Ok, small confession: although I am a huge fan of all things Star Wars – books, movies, tv shows, comics etc etc etc – I don’t really like Jedi. Hold it! Before you throw rocks at me for this blasphemy, let me explain. Yes, people who can do double back-flips, batting away blaster bolts with a lightsaber all the while moving pieces around a holochess board with their mind, is pretty cool. My problem is, the existential angst going on in the heads of most Jedi gets on my nerves. Light side verses dark side. Always wondering if they are about to tip over the edge because they felt angry. Jedi seem to have a hard time dealing with shades of grey. Which is interesting because one of the things l love about the Star Wars Expanded Universe is that it is ambiguous and grey. Almost no one in the Galaxy Far Far Away is one hundred percent good or one hundred percent bad. You get to see this universe worts and all.

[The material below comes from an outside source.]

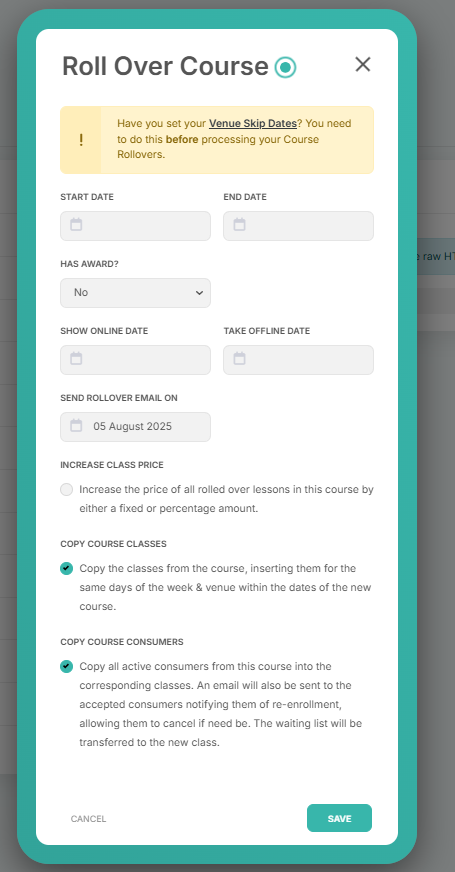Click calendar icon in Take Offline Date field
The width and height of the screenshot is (455, 872).
(239, 359)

Which is why I really like Freed’s Star Wars Battlefront: Twilight Company.
Twilight Company is a book about a company of Rebel Alliance infantry, a few months after the First Battle of Yavin 4 and the destruction of the Death Star. After that success, the Rebel Alliance advanced from their strong holds on the outer rim of the galaxy through the mid-rim heading towards the Galactic Core and the capital of Coruscant. Along the way there were hundreds of little battles on hundreds of planets. Twilight Company was one of the major participants in these battles. Unfortunately, the Alliances over extended itself and was forced to retreat.The story in the book picks up midway through this retreat when Sargent Namir and his squad capture an Imperial Governor named Everi Chalis. Chalis defects to the Alliance and along with her comes all kinds of useful information and terrible risk for the members of Twilight Company.

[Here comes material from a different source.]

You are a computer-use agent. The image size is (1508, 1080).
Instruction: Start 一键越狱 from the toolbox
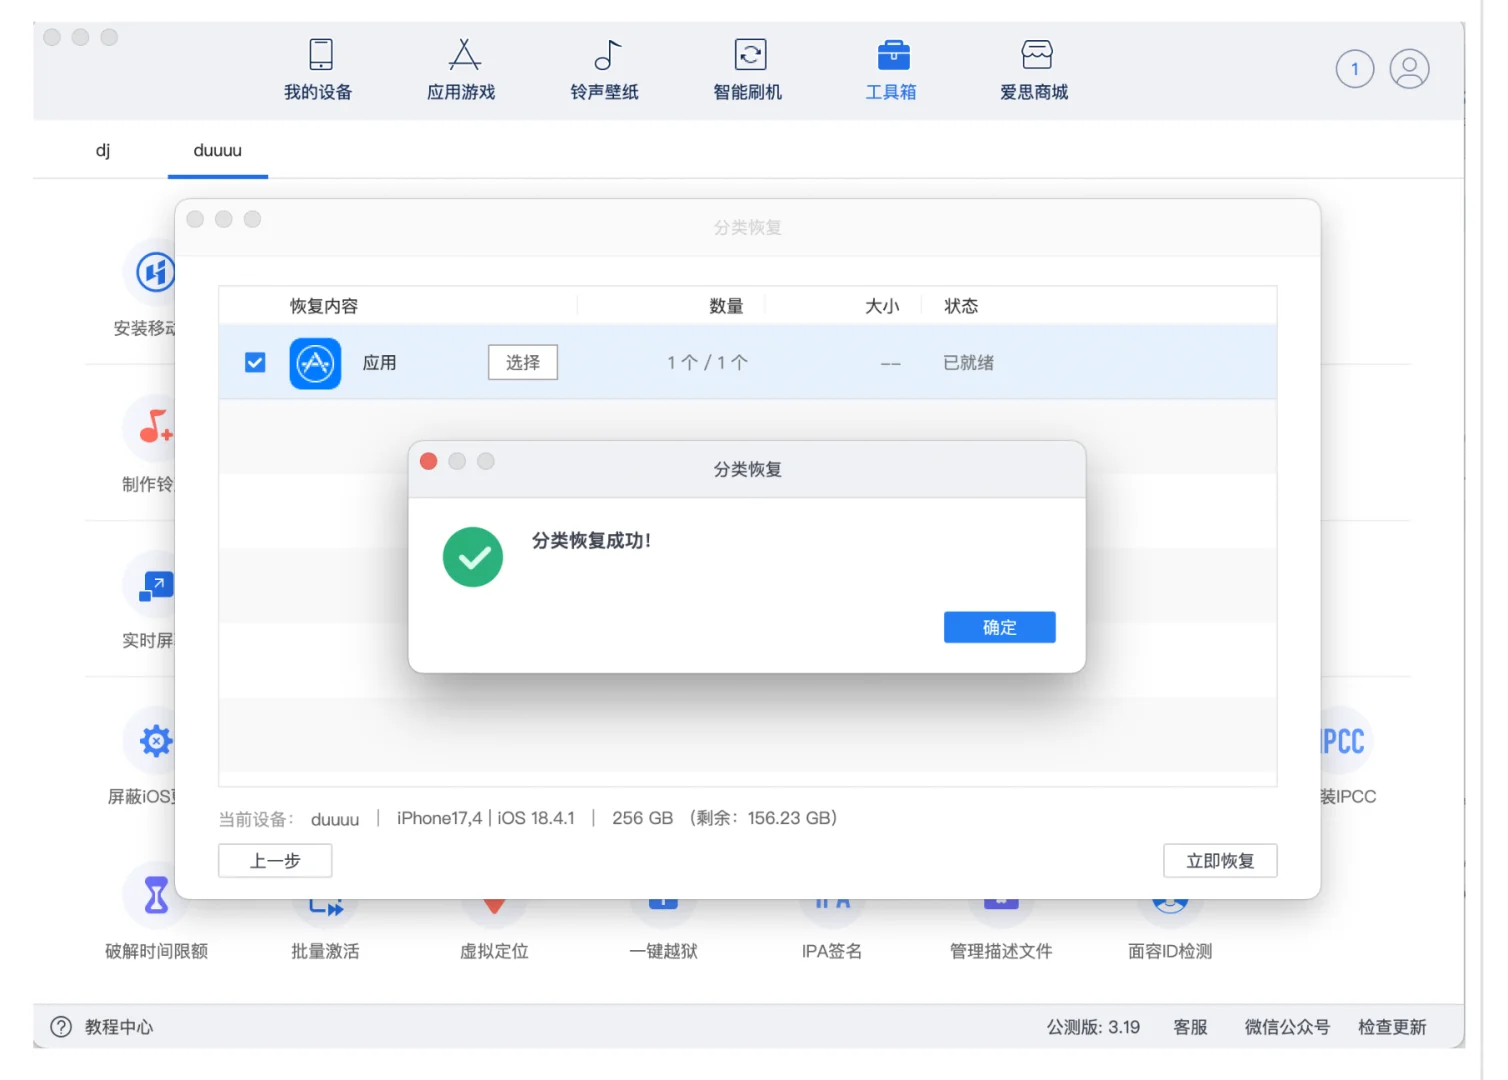(x=663, y=920)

This is very much a view of the Rebel Alliance from the bottom up. The reader is taken inside the Corellian Corvette Thunderstrike (Twilight Company’s transport) and sees the day to day lives of soldiers fighting for the Rebels. One of the things I enjoyed most was the many ways in which people joined the rebellion. There are former stormtroopers, criminals, spice addicts and people who joined for the heck of it. Jedi are barely even acknowledged and except for a few mentions and a couple cameo appearances (including one kind of mysterious one) none of the big-name characters appear. If you’ve ever watched The Empire Strikes Back or Return of the Jedi and asked yourself “who are those people running around behind Luke Skywalker, Princes Liea and Han Solo?” this is your chance to find out.